Dimash Qudaibergen, Çinli Şarkıcı ile Benzersiz Bir Performansta İşbirliği Yaptı

Kazak pop starı Dimash Qudaibergen ve Çinli şarkıcı Gong Linna, Kazak ve Çin şarkılarının vokal kombinasyonunu -“Phoenix” ve “Karatorgai”- Şubat 15’te BR TV’de yayınlanan Beijing Merkez Ekseni İçin Şarkılar projesinde sundu. DimashNews.com’un bildirdiğine göre, 2024 yılının sonlarında kaydedilen program, Beijing’deki Temple of Earth ve Zhengyici Peking Opera Tiyatrosu’nda yapılan performansları içeriyordu. Kazak geleneksel enstrümanı qobyz (Kazak telli çalgısı) ve Çin sheng (ağız orgu) eşliğinde, ritmik temeli oluşturan tangu davullarıyla örülen sanatçılar, kültürlerine ait efsaneleri canlandırdılar.
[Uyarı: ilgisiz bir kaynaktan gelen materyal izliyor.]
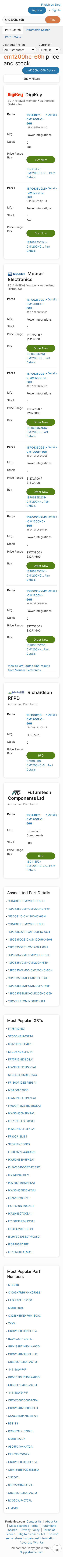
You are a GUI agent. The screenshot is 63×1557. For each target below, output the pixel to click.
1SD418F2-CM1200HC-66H (35, 119)
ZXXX (11, 1323)
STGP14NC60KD (19, 1144)
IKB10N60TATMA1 (19, 1252)
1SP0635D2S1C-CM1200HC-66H (36, 378)
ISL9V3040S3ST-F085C (24, 1236)
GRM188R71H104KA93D (24, 1346)
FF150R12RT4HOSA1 (21, 1221)
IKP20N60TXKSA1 (19, 1213)
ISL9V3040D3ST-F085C (24, 1167)
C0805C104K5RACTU (22, 1362)
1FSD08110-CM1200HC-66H (35, 719)
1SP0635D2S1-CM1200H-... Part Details (37, 502)
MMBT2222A (16, 1439)
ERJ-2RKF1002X (18, 1454)
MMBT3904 (15, 1308)
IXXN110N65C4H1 (19, 1044)
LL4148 (13, 1508)
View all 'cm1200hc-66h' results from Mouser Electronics (29, 668)
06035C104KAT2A (20, 1485)
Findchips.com (5, 8)
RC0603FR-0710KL (20, 1431)
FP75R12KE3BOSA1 (20, 1059)
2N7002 (13, 1477)
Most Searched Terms (23, 1525)
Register (36, 10)
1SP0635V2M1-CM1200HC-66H (36, 193)
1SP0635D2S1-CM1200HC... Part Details (38, 358)
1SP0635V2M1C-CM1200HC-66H (30, 970)
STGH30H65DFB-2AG (22, 1075)
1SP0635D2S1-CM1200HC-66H (36, 304)
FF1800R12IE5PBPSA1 (22, 1082)
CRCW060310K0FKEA (22, 1331)
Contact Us (33, 1521)
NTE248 (13, 1284)
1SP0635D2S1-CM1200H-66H (28, 947)
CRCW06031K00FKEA (22, 1462)
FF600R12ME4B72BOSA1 (24, 1105)
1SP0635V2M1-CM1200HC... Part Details (38, 246)
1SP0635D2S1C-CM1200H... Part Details (37, 432)
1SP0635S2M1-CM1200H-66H (28, 978)
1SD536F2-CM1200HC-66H (26, 1001)
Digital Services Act (32, 1534)
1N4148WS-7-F (18, 1392)
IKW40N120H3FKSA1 (21, 1129)
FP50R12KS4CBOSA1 (22, 1152)
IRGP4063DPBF (18, 1244)
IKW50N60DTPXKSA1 (22, 1098)
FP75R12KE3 (16, 1028)
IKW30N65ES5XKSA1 (22, 1190)
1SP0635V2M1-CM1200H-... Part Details (37, 649)
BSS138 (13, 1423)
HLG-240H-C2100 (20, 1300)
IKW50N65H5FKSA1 (21, 1159)
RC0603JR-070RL (20, 1500)
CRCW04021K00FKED (22, 1354)
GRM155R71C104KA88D (24, 1377)
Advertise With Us (32, 1542)
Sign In (56, 10)
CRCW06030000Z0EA (23, 1400)
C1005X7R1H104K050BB (24, 1292)
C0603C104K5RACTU (22, 1385)
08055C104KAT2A (20, 1446)
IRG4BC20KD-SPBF (21, 1229)
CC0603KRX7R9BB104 (23, 1415)
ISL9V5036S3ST (19, 1198)
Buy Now (41, 159)
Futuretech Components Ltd (29, 798)
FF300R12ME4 (17, 1136)
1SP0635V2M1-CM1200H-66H (36, 595)
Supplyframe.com (31, 1552)
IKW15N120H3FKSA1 (21, 1182)
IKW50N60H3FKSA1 (21, 1113)
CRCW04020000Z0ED (23, 1408)
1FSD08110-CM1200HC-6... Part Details (39, 765)
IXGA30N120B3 (18, 1090)
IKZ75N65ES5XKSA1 (21, 1121)
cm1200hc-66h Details (41, 70)
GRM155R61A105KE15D (23, 1469)
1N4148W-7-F (17, 1369)
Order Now (41, 348)
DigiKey (31, 99)
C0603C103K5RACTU (22, 1492)
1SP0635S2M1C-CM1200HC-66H (30, 993)
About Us (51, 1521)
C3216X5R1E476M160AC (24, 1315)
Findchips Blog (51, 4)
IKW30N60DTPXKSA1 (22, 1067)
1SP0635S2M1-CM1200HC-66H (29, 985)
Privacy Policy (30, 1530)
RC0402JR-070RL (20, 1338)
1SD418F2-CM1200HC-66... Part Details (40, 173)
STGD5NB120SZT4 (20, 1036)
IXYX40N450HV (18, 1175)
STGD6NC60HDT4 (20, 1051)
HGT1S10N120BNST (21, 1206)
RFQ (41, 755)
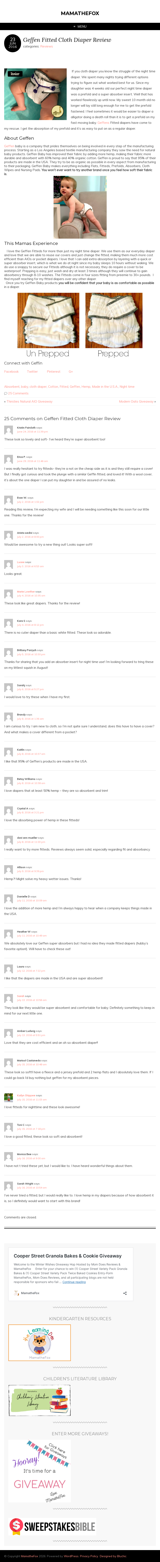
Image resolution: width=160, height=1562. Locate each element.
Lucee (21, 562)
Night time (127, 387)
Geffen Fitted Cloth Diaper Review (67, 39)
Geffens (103, 123)
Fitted (64, 387)
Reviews (46, 46)
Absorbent (12, 387)
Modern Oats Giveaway (136, 401)
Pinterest (53, 372)
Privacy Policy (89, 1556)
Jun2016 (13, 45)
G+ (71, 372)
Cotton (53, 387)
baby (24, 387)
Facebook (11, 372)
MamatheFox (80, 13)
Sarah (20, 996)
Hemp (85, 387)
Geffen (9, 146)
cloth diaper (38, 387)
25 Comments (18, 393)
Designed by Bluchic (113, 1556)
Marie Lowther (26, 591)
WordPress (71, 1556)
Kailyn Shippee (26, 1095)
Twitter (32, 372)
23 (12, 39)
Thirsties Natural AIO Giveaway (29, 401)
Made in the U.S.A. (105, 387)
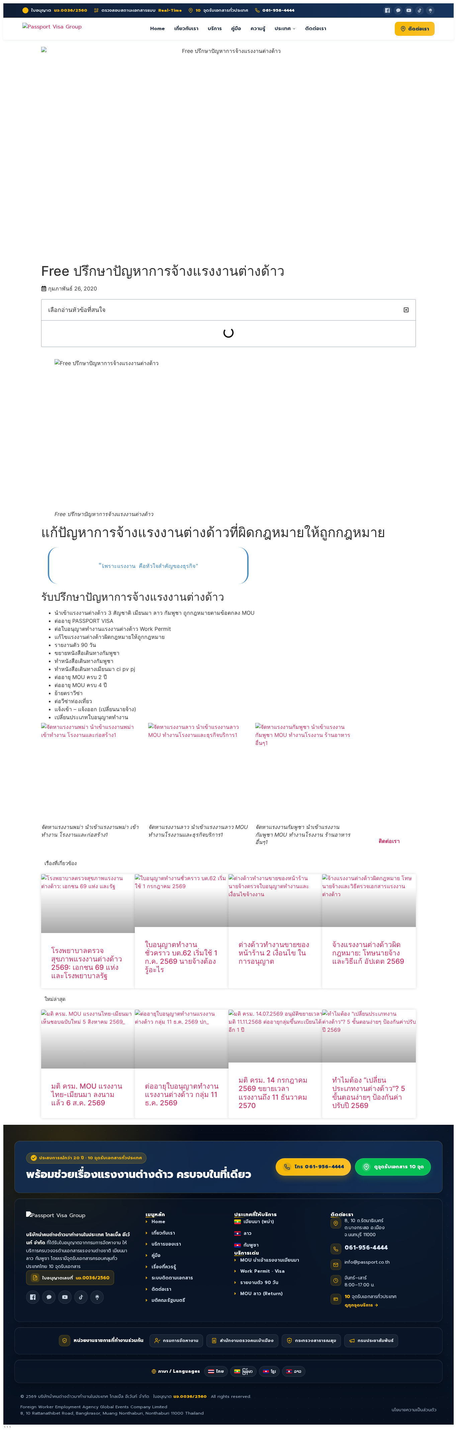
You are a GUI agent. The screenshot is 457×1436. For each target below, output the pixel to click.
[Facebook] (387, 10)
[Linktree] (430, 10)
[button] (406, 310)
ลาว (248, 1233)
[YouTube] (408, 10)
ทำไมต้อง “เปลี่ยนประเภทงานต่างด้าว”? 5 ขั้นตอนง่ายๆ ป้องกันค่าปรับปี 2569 (368, 1093)
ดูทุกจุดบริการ (361, 1305)
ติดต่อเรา (315, 28)
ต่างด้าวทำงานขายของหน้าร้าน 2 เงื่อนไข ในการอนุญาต (274, 952)
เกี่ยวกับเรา (186, 28)
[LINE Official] (398, 10)
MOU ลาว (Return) (261, 1293)
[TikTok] (419, 10)
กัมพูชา (251, 1245)
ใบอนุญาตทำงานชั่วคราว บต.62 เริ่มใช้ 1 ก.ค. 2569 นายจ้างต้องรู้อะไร (181, 957)
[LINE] (49, 1297)
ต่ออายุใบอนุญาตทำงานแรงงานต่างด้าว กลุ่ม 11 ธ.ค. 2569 (181, 1094)
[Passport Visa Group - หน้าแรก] (52, 28)
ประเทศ (283, 28)
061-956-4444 (366, 1248)
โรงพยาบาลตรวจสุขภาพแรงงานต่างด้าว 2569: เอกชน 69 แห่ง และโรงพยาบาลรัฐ (86, 963)
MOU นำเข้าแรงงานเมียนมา (269, 1260)
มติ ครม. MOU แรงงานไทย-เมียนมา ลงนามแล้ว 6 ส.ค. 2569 (86, 1094)
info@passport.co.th (367, 1262)
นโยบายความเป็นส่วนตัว (414, 1410)
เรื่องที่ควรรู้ (164, 1266)
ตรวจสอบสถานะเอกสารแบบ (141, 10)
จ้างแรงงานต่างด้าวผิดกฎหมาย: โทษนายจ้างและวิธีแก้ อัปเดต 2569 (368, 952)
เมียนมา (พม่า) (259, 1222)
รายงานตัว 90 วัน (259, 1282)
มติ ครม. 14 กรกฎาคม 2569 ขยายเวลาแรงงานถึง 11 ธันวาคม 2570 (273, 1093)
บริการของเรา (166, 1244)
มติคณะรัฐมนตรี (168, 1300)
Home (157, 28)
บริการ (215, 28)
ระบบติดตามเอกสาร (172, 1278)
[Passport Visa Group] (63, 1219)
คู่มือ (236, 28)
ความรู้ (258, 28)
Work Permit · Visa (262, 1271)
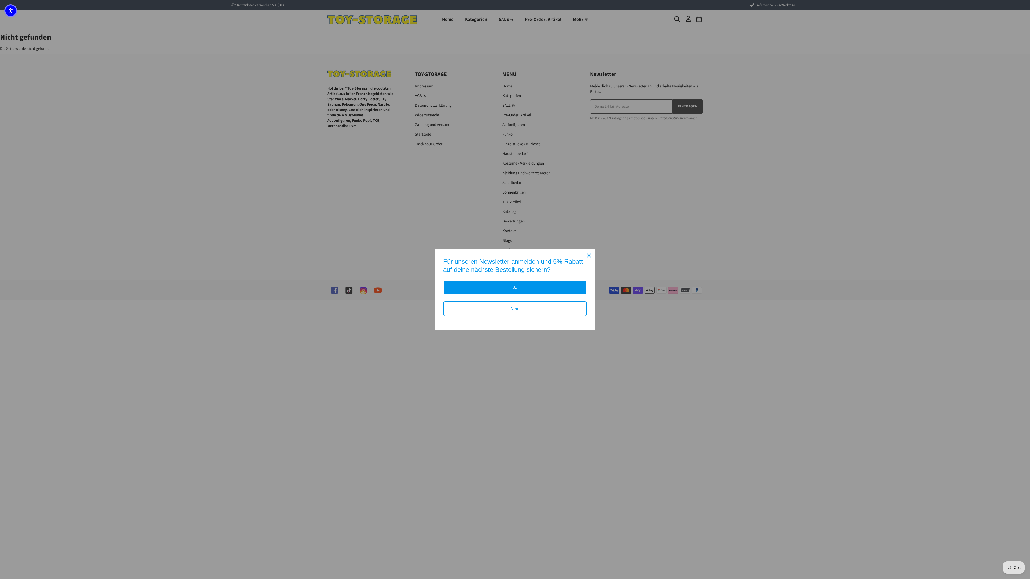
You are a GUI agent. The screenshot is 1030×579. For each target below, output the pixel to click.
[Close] (589, 255)
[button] (10, 10)
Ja (515, 287)
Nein (515, 308)
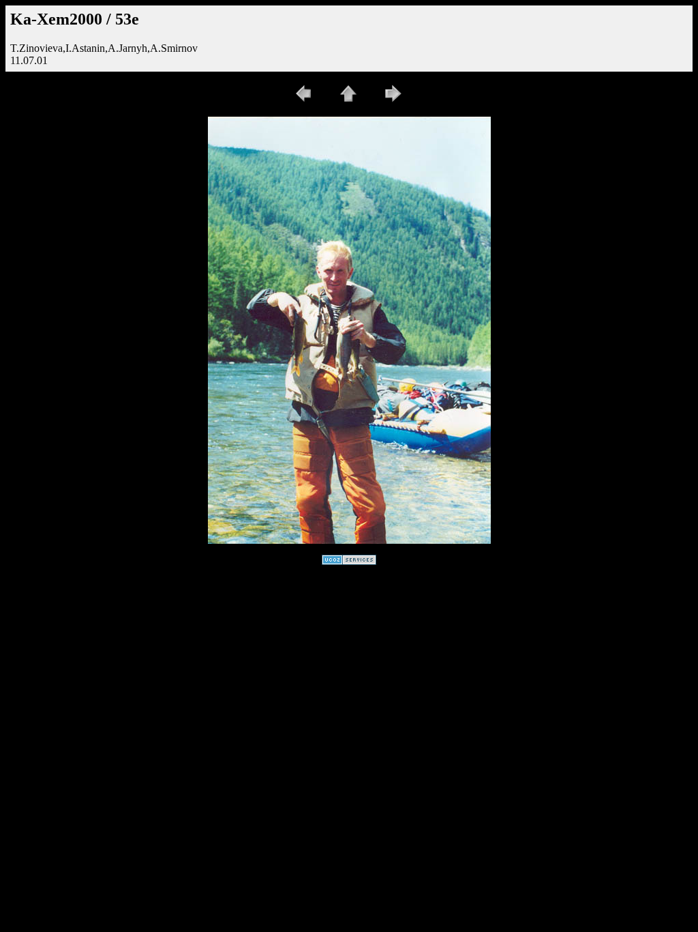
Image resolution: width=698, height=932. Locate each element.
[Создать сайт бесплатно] (349, 561)
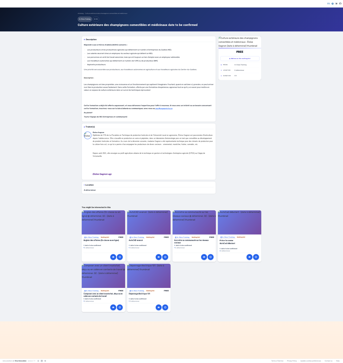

Gong Linna’nın “Phoenix” adlı şarkısı, eski Çin metinlerine dayanıyor ve Phoenix İmparatoru’nun hikayesini anlatıyor. Efsaneye göre, imparator bugünkü Myanmar’daki bir dağdan Çin’in Dan Mağarası’na 500 mil seyahat etti ve çok renkli tüyleri ve gizemli yazıları olan bir kuşun yaşadığı bu mağaraya ulaştı. Eski halk buna Feng Huang adını verdi ve onu kuşların kralı olarak saygı gösterdi.
Feng Huang genellikle uzak dağlarda kalır, kendi ritmiyle şarkı söyler ve dans ederdi. Yeryüzüne indiğinde, barışı, uygun hava koşullarını ve kuraklıklara son vermesi beklenirdi. Tüy tacıyla yapılan Phoenix İmparatorun Dansı, yıldızları onurlandıran bir ritüeldi. Barış, refah ve ilahi güzellik sembolü olan Phoenix, Ejderha ile birlikte Çin kültüründe ruhani totemlerden biri olarak kalır.
Efsanevi kuş, horozun başına, kırlangıcın boğazına, yılanın boynuna, kaplumbağanın sırtına, balığın kuyruğuna ve vücudundaki desenlerle ejderhayı andırıyordu. “Phoenix” kelimesi, Çince’de erkek ve kadın enerjilerini temsil eden iki hece ile oluşur ve genellikle uyumlu ve mutlu bir evlilik için kullanılır.
Kazakçada Karatorgai, “siyah serçe” anlamına gelir ve zoolojik olarak yaygın bir ardıç kuşunu ifade eder. Ancak, Kazak şair ve besteci Akan Seri tarafından yazılan Karatorgai şarkısı, yetiştirdiği bir yavru altın kartal olan Karatorgai’in hikayesini anlatır.
Hayvanlara dair derin bir anlayışıyla tanınan Akan Seri, en iyi atlar, tazılar ve kuşları ayırt edebilirdi. Savaşçı Alibek Batyr’ın evinde bir altın kartal yavrusu gördüğünde onu yetiştirmesini talep etti.
Karatorgai birçok yıl boyunca usta bir avcıydı, ancak yaşlandıkça gücü azaldı. Eski zamanlarda zarif bir şekilde inmesine yardımcı olan kuyruğundaki gür tüyler seyreldi. İniş yapmakta zorlanan kartal, gökyüzünde dönerek süzülmeye devam etti, ancak yorgunluk onu ele geçirdi. Zamanla, Karatorgai yaşlandı, büzüldü ve serçe kadar küçüldü.